_Problem to work on_
Rewrite the stretch from the line containing "You are a computer-use agent." through the end of the data, replacing "dropdown" with "menu" and keeping everything else unchanged. Leave the pictures out of your answer.

_Data supplied_
▼
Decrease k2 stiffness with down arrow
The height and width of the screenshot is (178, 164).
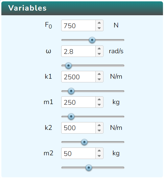(x=99, y=131)
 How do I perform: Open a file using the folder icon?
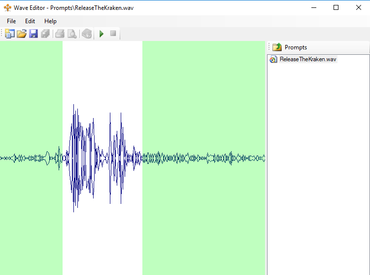coord(22,34)
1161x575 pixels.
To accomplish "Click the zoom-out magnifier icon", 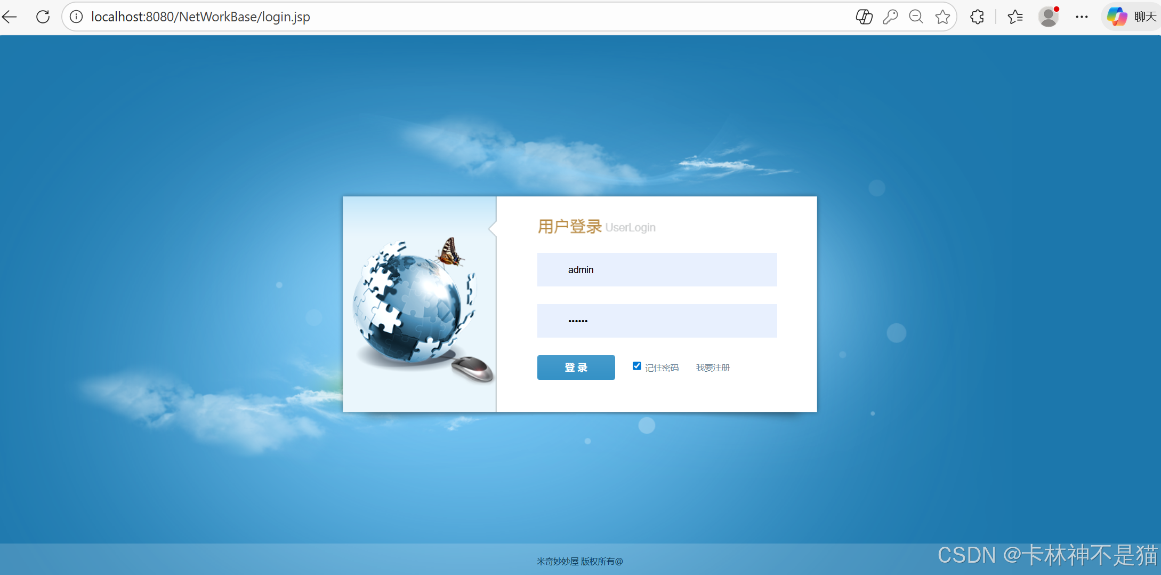I will (x=916, y=17).
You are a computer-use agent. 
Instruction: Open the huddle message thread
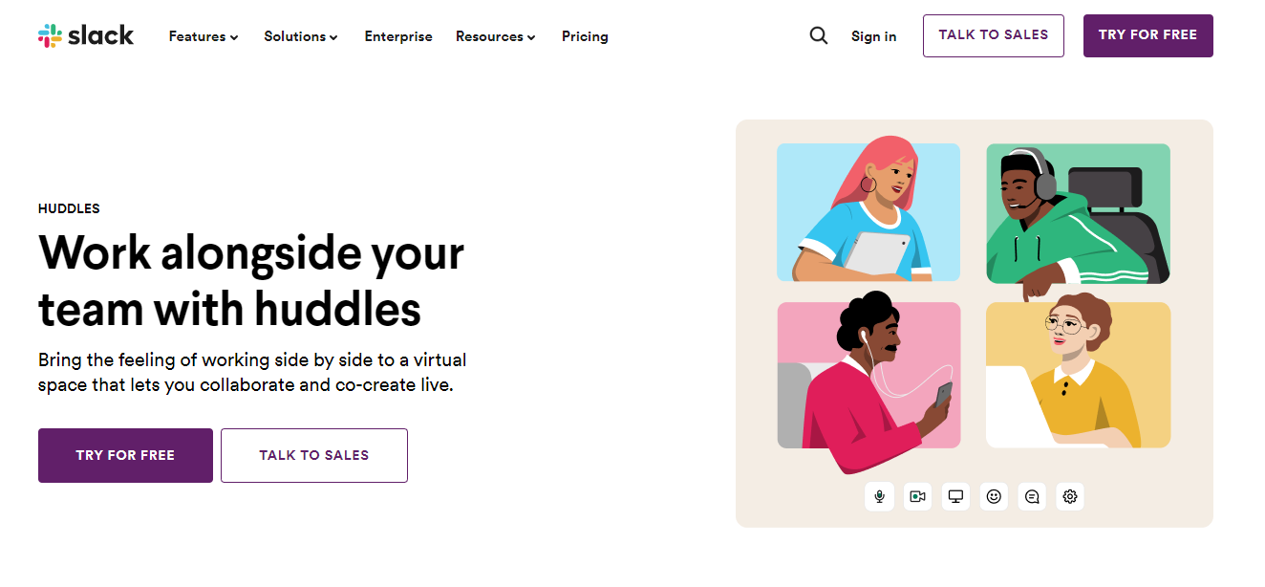[1032, 496]
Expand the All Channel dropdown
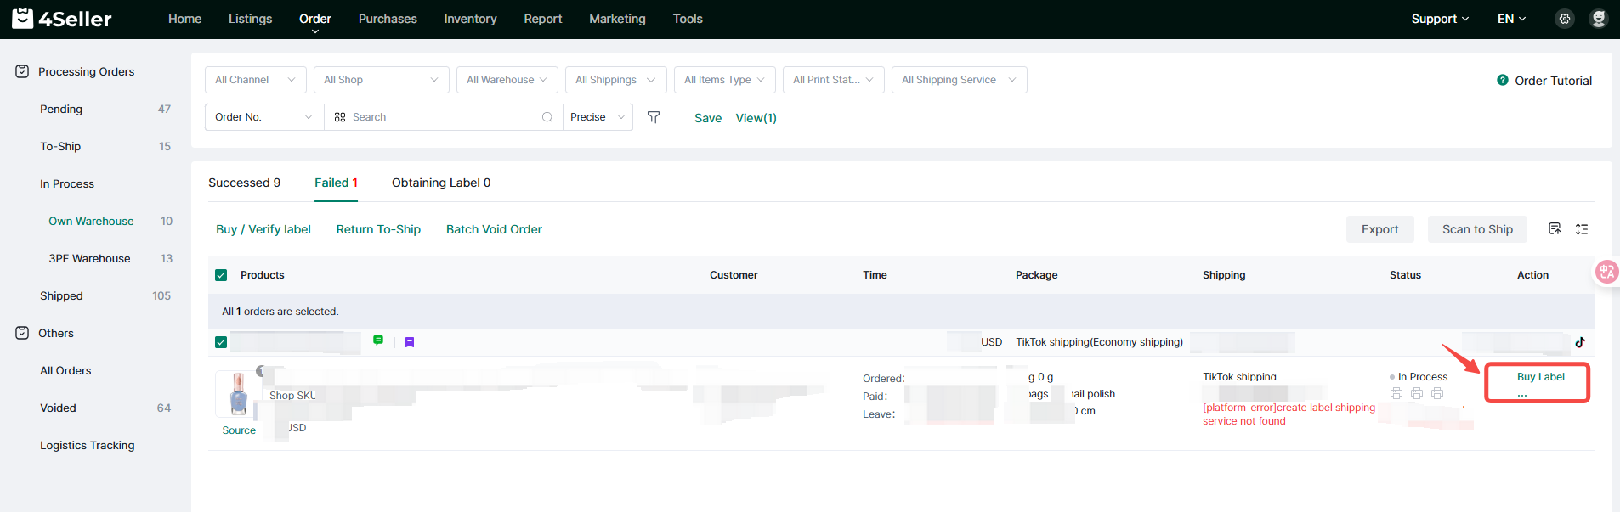 (255, 80)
▲
_Task solution_
You are a computer-use agent. 
Instruction: Open the huddle message thread
[1032, 496]
Expand the All Channel menu
 (255, 80)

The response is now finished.